Dit alles in overweging nemende is de kantonrechter van oordeel dat aan [verzoeker01] een billijke vergoeding van € 3.500,00 bruto (twee maandsalarissen) moet worden toegekend.
[verzoeker01] heeft recht op een vergoeding vanwege onregelmatige opzegging van € 2.835,00
2.10.
Op grond van artikel 7:672 lid 11 BW is [verweerder01] aan [verzoeker01] een vergoeding verschuldigd gelijk aan het bedrag van het in geld vastgestelde loon over de termijn dat de arbeidsovereenkomst bij regelmatige opzegging (dus zonder de niet rechtsgeldige opzegging) had behoren voort te duren.
2.11.
Bij regelmatige opzegging op 14 april 2023 had [verweerder01] de arbeidsovereenkomst van [verzoeker01] tegen 1 juni 2023 kunnen opzeggen. Dit is tussen partijen ook niet in geschil. Het loon van [verzoeker01] over de periode van 15 april 2023 tot 1 juni 2023 bedraagt in totaal € 2.835,00 bruto inclusief vakantiegeld en dat bedrag is dan ook toewijsbaar.
[verzoeker01] heeft recht op een transitievergoeding van € 117,08
2.12.
Op grond van artikel 7:673 BW is [verweerder01] de wettelijke transitievergoeding aan [verzoeker01] verschuldigd.
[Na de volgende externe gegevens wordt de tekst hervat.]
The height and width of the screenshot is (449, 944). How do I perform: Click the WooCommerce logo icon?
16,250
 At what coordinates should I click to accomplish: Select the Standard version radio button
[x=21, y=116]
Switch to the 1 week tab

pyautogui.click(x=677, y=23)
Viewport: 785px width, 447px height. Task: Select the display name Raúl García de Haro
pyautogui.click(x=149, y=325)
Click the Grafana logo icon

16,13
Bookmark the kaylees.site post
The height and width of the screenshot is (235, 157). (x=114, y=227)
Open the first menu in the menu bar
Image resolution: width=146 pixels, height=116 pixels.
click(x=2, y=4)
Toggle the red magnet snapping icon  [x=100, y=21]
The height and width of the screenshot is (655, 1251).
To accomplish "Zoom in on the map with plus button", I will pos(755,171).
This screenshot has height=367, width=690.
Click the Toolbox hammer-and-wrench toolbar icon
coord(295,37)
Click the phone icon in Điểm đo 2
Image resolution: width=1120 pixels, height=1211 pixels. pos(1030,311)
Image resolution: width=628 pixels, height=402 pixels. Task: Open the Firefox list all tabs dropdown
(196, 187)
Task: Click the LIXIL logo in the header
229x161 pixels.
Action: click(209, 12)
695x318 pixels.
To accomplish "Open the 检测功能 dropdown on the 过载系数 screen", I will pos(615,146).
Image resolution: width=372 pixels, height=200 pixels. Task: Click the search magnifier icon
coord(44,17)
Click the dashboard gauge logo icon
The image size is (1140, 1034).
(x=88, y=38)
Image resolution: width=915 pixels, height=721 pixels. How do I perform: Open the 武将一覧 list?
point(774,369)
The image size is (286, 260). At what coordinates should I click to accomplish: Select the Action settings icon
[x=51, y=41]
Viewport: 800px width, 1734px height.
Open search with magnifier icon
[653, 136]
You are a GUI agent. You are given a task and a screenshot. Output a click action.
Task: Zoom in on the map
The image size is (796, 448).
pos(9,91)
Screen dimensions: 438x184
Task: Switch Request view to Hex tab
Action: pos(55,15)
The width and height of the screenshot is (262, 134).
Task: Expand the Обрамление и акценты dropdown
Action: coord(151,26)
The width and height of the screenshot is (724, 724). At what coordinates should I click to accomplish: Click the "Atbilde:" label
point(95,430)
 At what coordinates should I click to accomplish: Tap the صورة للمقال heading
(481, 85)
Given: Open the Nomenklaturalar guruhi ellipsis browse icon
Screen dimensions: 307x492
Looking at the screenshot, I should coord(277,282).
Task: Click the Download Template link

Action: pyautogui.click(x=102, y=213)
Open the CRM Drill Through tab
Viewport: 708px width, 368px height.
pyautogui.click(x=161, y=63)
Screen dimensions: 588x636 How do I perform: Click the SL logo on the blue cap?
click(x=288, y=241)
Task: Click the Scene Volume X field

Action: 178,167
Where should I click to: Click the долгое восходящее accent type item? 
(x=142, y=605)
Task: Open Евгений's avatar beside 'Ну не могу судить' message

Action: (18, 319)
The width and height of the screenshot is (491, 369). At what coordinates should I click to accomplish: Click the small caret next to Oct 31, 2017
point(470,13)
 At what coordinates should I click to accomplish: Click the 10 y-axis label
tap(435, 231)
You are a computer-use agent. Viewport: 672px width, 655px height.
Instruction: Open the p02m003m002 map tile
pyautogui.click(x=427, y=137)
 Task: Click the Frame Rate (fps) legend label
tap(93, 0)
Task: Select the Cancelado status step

Hoewel bij het bepalen van de hoogte van de transitievergoeding in principe rekening moet worden gehouden met de datum waarop de arbeidsovereenkomst tussen partijen met regelmatige opzegging zou zijn geëindigd (1 juni 2023), is [verzoeker01] bij de berekening van de door hem verzochte transitievergoeding uitgegaan van de datum waarop de arbeidsovereenkomst feitelijk is geëindigd (14 april 2023). De door [verzoeker01] verzochte transitievergoeding van € 117,08 is dus toewijsbaar, zij het dat deze dus lager is dan de transitievergoeding die eigenlijk aan hem toekomt.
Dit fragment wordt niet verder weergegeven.